Depuis que le président Morsi a été renversé en 2013 et depuis l’élection Abdel Fattah al-Sissi l’année suivante, l’Egypte a arrêté des milliers d’opposants politiques, défenseurs des droits humains et journalistes.
Un cas a particulièrement ému ces dernières semaines : celui de la militante LGBT Sara Hegazy. Exilée au Canada, elle a mis fin à ses jours en expliquant qu’elle ne pouvait continuer à vivre avec le traumatisme qu’avait causé son incarcération. « Je suis plus faible qu’il ne faut pour résister. Pardonnez-moi », a écrit la jeune femme de 30 ans avant de se suicider.

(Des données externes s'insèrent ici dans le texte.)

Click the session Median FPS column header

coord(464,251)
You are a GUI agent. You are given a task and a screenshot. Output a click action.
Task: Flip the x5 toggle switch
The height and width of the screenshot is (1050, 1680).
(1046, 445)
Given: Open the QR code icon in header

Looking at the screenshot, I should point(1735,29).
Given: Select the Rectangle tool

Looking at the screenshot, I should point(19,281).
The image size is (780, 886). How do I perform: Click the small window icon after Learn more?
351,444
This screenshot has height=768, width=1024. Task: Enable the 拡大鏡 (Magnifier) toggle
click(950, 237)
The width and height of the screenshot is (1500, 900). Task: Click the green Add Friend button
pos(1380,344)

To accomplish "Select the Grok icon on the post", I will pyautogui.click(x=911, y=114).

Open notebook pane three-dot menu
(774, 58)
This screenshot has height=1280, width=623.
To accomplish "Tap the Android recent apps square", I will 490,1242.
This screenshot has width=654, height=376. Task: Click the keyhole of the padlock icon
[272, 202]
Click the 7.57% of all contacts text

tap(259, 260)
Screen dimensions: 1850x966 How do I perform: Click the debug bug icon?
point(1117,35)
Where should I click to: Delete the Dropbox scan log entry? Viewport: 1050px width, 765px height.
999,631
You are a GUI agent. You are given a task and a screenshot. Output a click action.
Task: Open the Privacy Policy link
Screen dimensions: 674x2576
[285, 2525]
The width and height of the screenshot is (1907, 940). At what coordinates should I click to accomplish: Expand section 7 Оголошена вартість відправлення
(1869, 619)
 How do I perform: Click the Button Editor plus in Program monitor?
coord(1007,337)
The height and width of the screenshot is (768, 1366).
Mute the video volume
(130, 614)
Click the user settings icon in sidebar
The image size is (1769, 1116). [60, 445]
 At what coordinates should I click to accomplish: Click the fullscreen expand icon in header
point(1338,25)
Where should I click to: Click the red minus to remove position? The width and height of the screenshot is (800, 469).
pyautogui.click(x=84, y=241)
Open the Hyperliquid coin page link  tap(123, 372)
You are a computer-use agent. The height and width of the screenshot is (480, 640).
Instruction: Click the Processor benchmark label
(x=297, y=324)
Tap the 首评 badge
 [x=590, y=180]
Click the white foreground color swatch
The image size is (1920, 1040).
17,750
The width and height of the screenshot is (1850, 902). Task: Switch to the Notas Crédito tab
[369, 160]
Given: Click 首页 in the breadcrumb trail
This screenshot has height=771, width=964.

Sara Hegazy avait été arrêtée au Caire après avoir brandi un drapeau arc-en-ciel, symbole des LGBT, lors d’un concert du groupe libanais Mashrou Leila en octobre 2017. Elle a passé trois mois en prison avant d’être relâchée et de s’exiler au Canada en 2018. « Au cas où quelqu’un aurait un doute, le gouvernement d’Égypte l’a tuée », a affirmé La directrice Moyen-Orient et Afrique du Nord de Human Rights Watch, Sarah Leah Whitson.
Une répression sur fond de pandémie
La répression en Égypte semble se durcir sur fond de pandémie de Covid-19. Au moins 5 médecins sont en prison pour avoir critiqué la gestion de la crise du Covid-19 par les autorités. Ils sont accusés de «diffusion de fausses informations », « d’appartenance à un groupe terroriste » et de porter « atteinte à la sécurité de l’Etat ». « Nous n’avons pas de masques pour les médecins ni d’équipements de protection pour les équipes médicales en Égypte mais nous en offrons à la Chine et à l’Italie ?! », s’était indigné l’un d’entre eux, Hani Bakr, sur sa page Facebook début avril, avant d’être arrêté. Des soignants égyptiens ont par ailleurs payé un lourd tribut à la pandémie, près d’une centaine d’entre eux sont décédés ces derniers mois.
Au mois d’avril, l’Égypte a renouvelé l’état d’urgence en vigueur depuis 2017, avec cette fois des dispositions censées permettre de lutter contre le coronavirus. Un amalgame jugé dangereux par plusieurs organisations de défense des droits de l’homme qui constatent que cette loi étend encore les pouvoirs du président Abdel Fattah al-Sissi. HRW dénonce une loi « abusive ».
L’autre inquiétude liée au coronavirus est la situation dans les prisons égyptiennes surpeuplées. Les autorités du Caire sont restées sourdes aux appels à libérer les prisonniers de conscience sur fond d’épidémie.